The DVA, passed in 2009, provides for the protection of victims of domestic violence and seeks to punish the crime perpetrators.
Women activists under their umbrella organisation, the Domestic Violence Act Coalition and the Centre for Domestic Violence Prevention (CEDOVIP), are now demanding that government avails the funds to have it implemented.
Launching an interpreted version of the DVA in Kampala as one of the activities to launch 16 Days of Activism Against Gender Activism, the CEDOVIP executive director, Ms Tina Musuya, said the Act is not helping society since it has not been implemented.
“We call upon the government to allocate funding towards the implementation of the DVA 2010, learn about its benefits, reach out to those experiencing domestic violence and stop it,” Ms Musuya said.

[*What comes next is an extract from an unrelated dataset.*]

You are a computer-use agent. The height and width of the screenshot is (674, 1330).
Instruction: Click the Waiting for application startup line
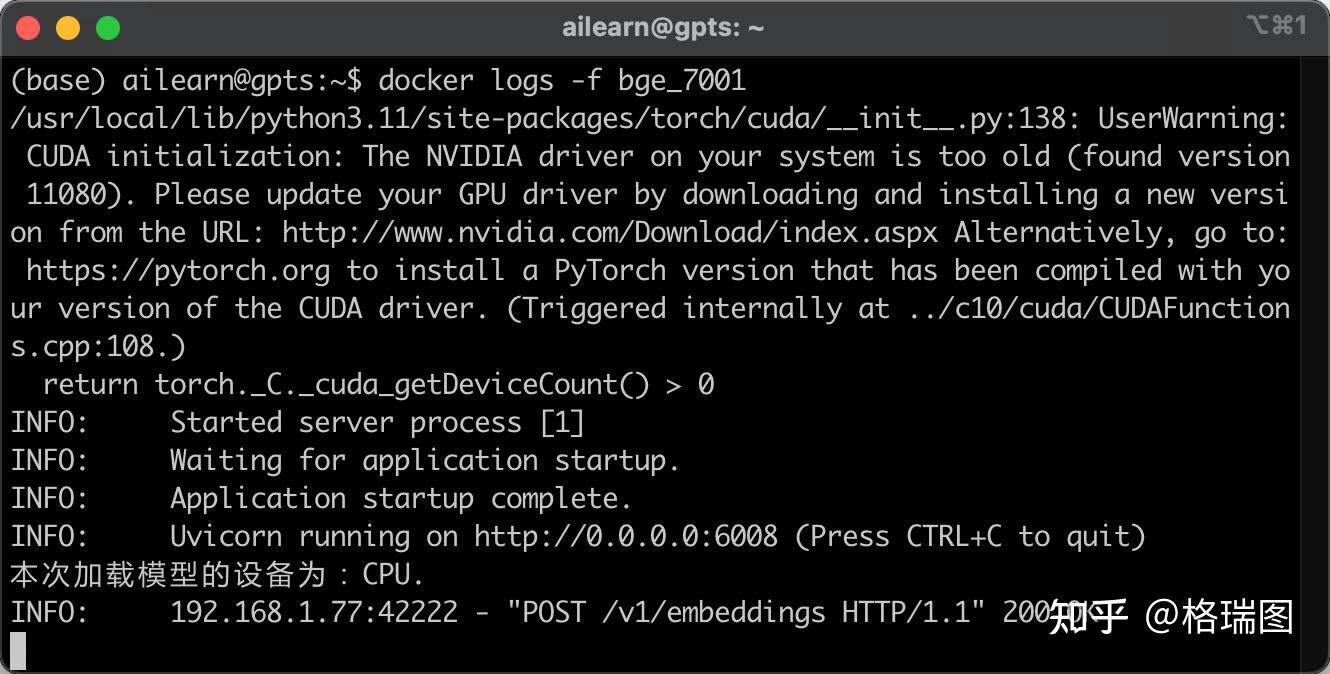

The Ministry of Gender has issued a certificate of implication but Mr Mubala Mabuya, who represented the Minister of Gender, Ms Rukia Nakadaama, said the ministry is in the process of costing the Act with a view of including it in the budget.
The speaker, Ms Rebecca Kadaga, called on government to prioritise the Act and look for resources to have it implemented. Every November 25 to December 10, the civil society joins the rest of the world to raise collective voices to mark the 16 days of activism against domestic violence.